* _ENTRIES SUPPLIED_
• • •

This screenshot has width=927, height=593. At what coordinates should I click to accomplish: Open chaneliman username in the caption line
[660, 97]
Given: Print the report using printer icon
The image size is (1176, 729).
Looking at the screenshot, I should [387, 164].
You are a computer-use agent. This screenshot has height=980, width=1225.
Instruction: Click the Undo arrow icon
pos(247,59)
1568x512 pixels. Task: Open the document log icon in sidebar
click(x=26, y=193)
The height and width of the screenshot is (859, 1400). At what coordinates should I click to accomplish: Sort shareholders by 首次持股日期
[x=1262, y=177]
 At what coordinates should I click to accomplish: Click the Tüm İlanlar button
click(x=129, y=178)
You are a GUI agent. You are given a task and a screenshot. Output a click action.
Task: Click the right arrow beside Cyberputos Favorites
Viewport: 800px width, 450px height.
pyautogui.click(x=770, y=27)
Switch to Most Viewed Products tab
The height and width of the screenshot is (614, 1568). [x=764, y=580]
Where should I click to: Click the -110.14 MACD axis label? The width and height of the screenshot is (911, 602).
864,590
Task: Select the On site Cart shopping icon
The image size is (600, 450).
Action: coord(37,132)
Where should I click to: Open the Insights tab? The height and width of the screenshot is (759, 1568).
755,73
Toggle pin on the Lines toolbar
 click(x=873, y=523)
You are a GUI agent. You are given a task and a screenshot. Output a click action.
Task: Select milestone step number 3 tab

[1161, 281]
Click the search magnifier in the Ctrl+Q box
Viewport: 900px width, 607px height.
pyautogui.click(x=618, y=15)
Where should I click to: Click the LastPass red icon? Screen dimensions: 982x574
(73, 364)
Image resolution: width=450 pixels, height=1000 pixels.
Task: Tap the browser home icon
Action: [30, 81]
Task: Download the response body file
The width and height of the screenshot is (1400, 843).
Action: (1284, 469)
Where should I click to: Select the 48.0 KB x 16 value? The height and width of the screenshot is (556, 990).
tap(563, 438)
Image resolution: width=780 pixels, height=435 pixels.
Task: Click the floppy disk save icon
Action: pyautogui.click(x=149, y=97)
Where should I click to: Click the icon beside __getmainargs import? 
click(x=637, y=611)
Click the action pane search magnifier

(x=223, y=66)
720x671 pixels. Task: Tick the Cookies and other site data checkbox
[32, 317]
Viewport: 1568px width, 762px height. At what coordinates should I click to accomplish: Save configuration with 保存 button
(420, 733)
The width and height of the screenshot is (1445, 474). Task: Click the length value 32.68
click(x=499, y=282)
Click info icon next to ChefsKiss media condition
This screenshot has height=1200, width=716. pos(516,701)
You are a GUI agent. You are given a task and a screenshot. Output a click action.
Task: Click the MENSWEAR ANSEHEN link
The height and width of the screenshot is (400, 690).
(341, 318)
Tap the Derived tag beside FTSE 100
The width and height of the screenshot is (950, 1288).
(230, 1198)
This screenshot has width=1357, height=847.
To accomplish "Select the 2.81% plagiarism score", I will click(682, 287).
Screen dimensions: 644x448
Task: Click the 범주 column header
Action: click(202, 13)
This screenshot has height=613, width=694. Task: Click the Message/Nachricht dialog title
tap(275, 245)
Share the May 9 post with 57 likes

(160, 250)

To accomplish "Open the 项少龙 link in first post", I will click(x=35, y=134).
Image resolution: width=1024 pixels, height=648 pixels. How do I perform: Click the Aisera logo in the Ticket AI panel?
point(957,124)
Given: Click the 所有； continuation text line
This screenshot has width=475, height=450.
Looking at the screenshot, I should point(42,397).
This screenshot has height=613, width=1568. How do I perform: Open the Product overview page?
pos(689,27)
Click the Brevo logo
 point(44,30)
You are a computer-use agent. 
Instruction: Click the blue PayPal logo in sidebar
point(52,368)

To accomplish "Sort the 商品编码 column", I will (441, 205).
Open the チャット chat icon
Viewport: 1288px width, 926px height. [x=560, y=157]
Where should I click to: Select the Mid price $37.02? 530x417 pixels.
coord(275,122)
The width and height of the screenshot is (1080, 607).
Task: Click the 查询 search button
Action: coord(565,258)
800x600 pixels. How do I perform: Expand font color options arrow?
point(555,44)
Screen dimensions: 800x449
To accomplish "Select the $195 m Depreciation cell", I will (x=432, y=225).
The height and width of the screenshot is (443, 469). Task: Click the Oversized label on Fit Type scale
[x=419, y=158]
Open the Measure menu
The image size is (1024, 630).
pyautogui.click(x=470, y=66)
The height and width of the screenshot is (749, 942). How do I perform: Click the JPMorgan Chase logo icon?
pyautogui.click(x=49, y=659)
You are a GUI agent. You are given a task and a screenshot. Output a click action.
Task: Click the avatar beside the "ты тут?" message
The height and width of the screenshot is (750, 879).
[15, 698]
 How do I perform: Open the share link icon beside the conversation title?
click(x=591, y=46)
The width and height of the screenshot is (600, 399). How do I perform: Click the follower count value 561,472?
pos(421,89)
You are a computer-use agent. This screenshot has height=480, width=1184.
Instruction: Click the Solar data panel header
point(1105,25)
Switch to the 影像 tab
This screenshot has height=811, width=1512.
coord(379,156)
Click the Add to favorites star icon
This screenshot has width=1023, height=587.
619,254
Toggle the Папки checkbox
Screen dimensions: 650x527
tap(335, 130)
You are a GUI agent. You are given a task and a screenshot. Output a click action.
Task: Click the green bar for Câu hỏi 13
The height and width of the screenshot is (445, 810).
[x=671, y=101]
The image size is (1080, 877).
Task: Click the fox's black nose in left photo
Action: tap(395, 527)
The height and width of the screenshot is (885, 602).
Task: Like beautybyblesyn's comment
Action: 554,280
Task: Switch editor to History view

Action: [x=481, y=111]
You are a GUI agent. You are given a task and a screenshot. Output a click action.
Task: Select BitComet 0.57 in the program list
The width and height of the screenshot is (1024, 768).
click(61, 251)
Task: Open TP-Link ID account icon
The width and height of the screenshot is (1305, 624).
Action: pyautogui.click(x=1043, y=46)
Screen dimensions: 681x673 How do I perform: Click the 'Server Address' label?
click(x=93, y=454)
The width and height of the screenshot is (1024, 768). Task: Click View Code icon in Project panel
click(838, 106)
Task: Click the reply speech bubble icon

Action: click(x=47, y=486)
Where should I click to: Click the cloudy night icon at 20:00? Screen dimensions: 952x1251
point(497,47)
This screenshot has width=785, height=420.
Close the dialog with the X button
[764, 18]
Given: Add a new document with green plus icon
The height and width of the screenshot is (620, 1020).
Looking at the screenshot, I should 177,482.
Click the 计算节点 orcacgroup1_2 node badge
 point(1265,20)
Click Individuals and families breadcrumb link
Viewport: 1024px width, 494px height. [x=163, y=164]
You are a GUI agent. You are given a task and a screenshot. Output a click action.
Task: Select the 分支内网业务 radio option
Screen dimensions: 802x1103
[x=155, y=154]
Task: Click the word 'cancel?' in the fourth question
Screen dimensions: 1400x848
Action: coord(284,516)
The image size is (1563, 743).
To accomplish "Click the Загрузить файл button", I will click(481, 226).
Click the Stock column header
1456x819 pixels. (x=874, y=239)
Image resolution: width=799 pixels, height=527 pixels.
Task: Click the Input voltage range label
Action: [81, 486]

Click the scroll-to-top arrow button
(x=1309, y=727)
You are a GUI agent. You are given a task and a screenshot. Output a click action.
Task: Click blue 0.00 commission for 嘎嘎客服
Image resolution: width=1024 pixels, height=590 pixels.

• • •

* _EXERCISE OBJECTIVE_
Across the records above, show each line containing the word "computer".

* _WRITTEN ANSWER_
You are a computer-use agent. This screenshot has height=980, width=1225.
You are a computer-use agent. 
You are a computer-use agent. This screenshot has height=480, width=1184.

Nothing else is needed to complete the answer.